- Born: 1963 (age 62–63)
- Education: Trinity College, Cambridge
- Occupations: Journalist, author and literary critic
- Relatives: Julien Lezard (great-uncle)

= Nicholas Lezard =

English journalist (born 1963)

Nicholas Andrew Selwyn Lezard (born 1963) is an English journalist, author and literary critic.

He won the Jack Trevor Story Memorial Cup for 2015.

==Background and education==

Nicholas Lezard's great-uncle Julian Lezard (1902–1958) was a barrister and society figure, who served in the Special Operations Executive. Julian Lezard married Hilda Cooper.

Lezard was educated at The Hall School, Hampstead, Westminster School, and Trinity College, Cambridge (BA 1984, MA 1990).

==Career==

Lezard was literary editor of Modern Review, which appeared from 1991 to 1995 and again briefly in 1997. From 2007 to 2017, he had a weekly column, "Nicholas Lezard's choice", reviewing paperback books for The Guardian. He also writes for The Independent.

He formerly wrote the "Slack Dad" column for the Guardian, about his life as a parent. Later he started the "Down and Out" column, about his life after his marriage ended, for the New Statesman, which has resulted in three collections of memoir, starting with Bitter Experience Has Taught Me in 2013. Two more volumes of memoir have subsequently appeared.

* Goal 1: According to the Nicholas Lezard article, what award did he win for 2015?
* Goal 2: Translate this sentence from the Nicholas Lezard article into French: "He won the Jack Trevor Story Memorial Cup for 2015."
* Goal 3: Pick up the Nicholas Lezard article after its final sentence and write the next part.
The material after this point is not needed for any of the tasks.

* Supplied information:
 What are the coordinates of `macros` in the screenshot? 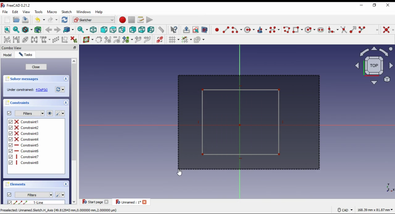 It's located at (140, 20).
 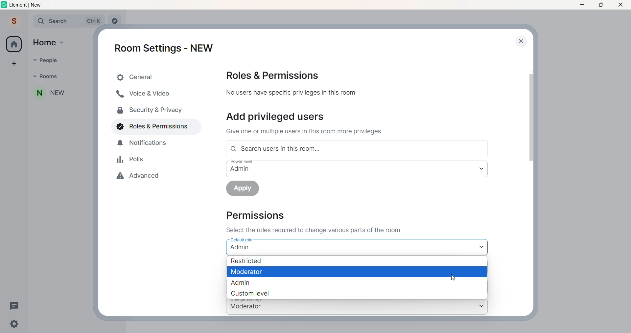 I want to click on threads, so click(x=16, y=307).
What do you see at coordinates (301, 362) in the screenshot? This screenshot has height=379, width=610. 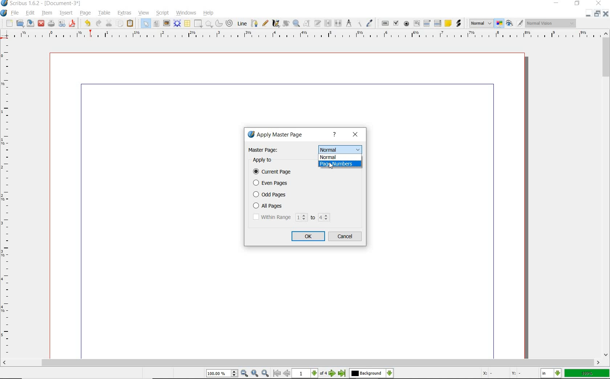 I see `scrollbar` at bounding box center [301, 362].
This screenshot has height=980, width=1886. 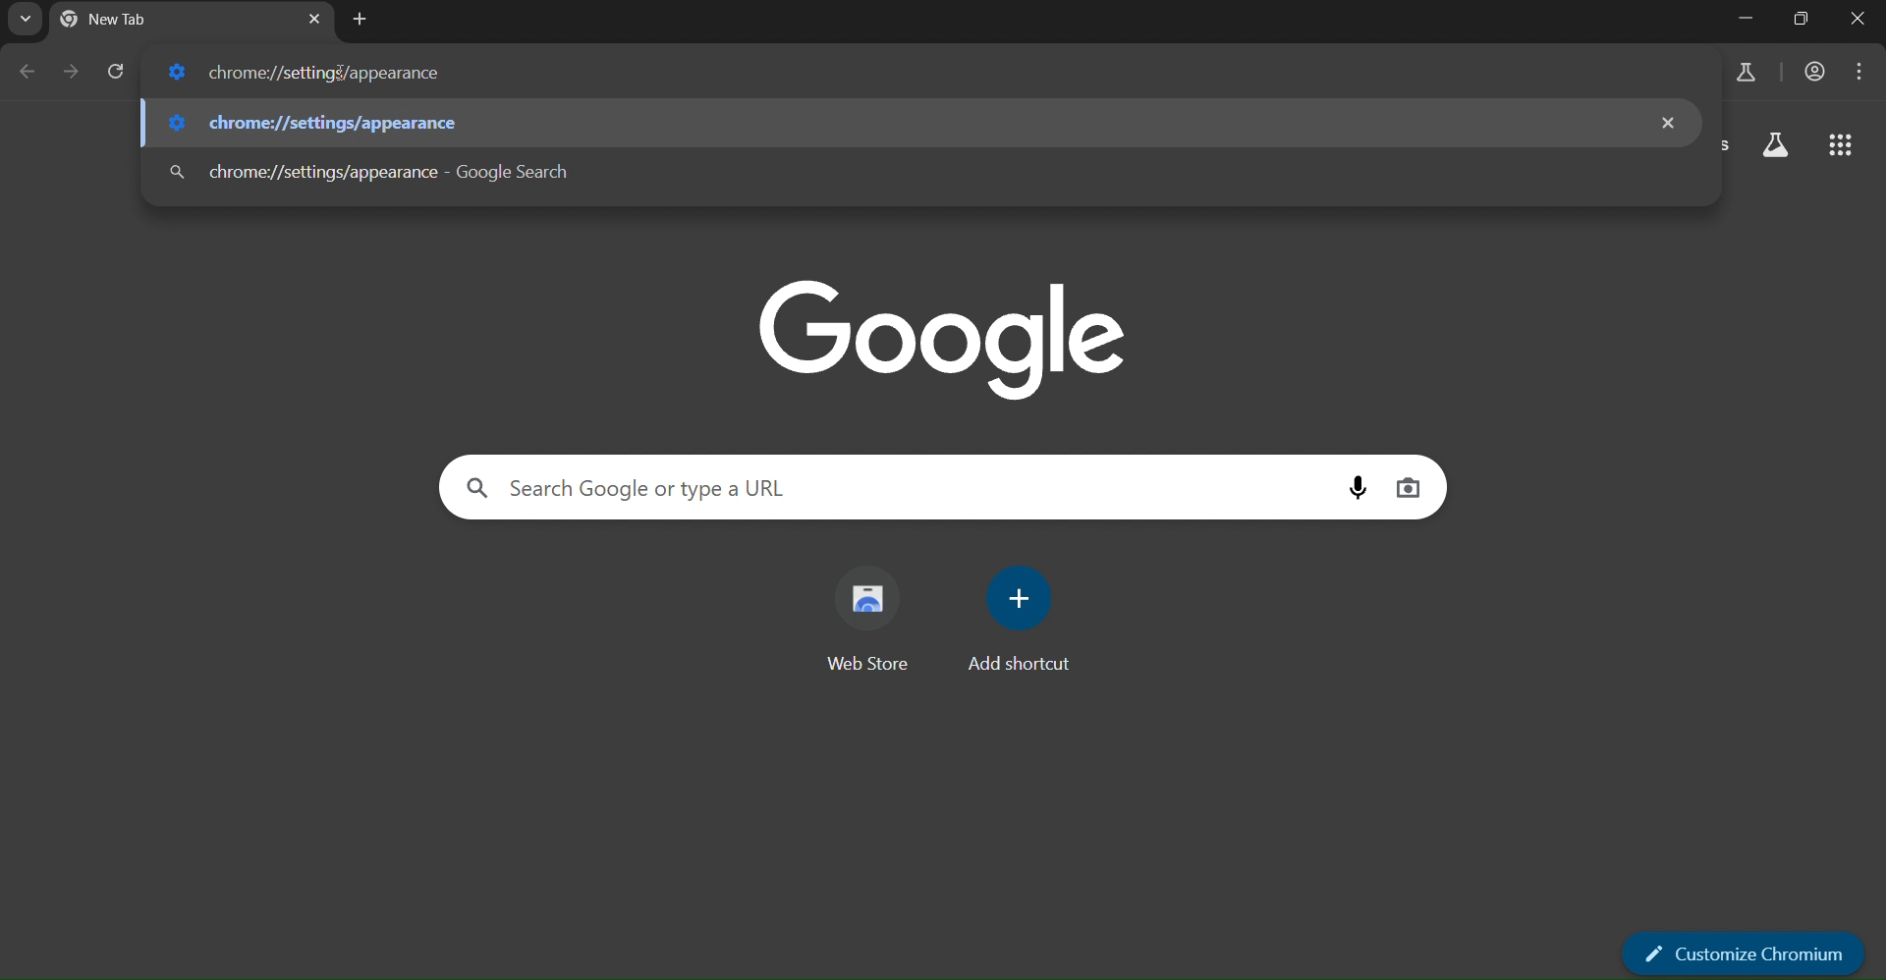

* Final result 1: The Jack Trevor Story Memorial Cup.

* Final result 2: Il a remporté la Jack Trevor Story Memorial Cup pour 2015.

* Final result 3:
His book The Nolympics: One Man's Struggle Against Sporting Hysteria was published in 2012 by Penguin Books.

Lezard was awarded the Jack Trevor Story Memorial Cup for 2015.

In 2018 Lezard was a judge for the Goldsmiths Prize, alongside Adam Mars-Jones, Elif Shafak and Deborah Levy.

== Reception ==

Nicholas Clee, reviewing Bitter Experience Has Taught Me in The Guardian, writes that the book is an adaptation of Lezard's New Statesman column, "done with such a light touch as to be almost unnoticeable." Clee finds Lezard's writing funny, entertaining, and companionable. Leyla Sanai, in The Independent, calls the book a "mild-mannered comedy of errors" in the P. G. Wodehouse mould, with Lezard mixing "self deprecation with [a] spirit of irreverence"; she finds the book "hilarious".

Alexander Larman writes that It Gets Worse is Lezard's second collection of witty New Statesman columns, which he finds "hugely entertaining". In his view, Lezard's "compassionate decency shines through", making the book an excellent Christmas present.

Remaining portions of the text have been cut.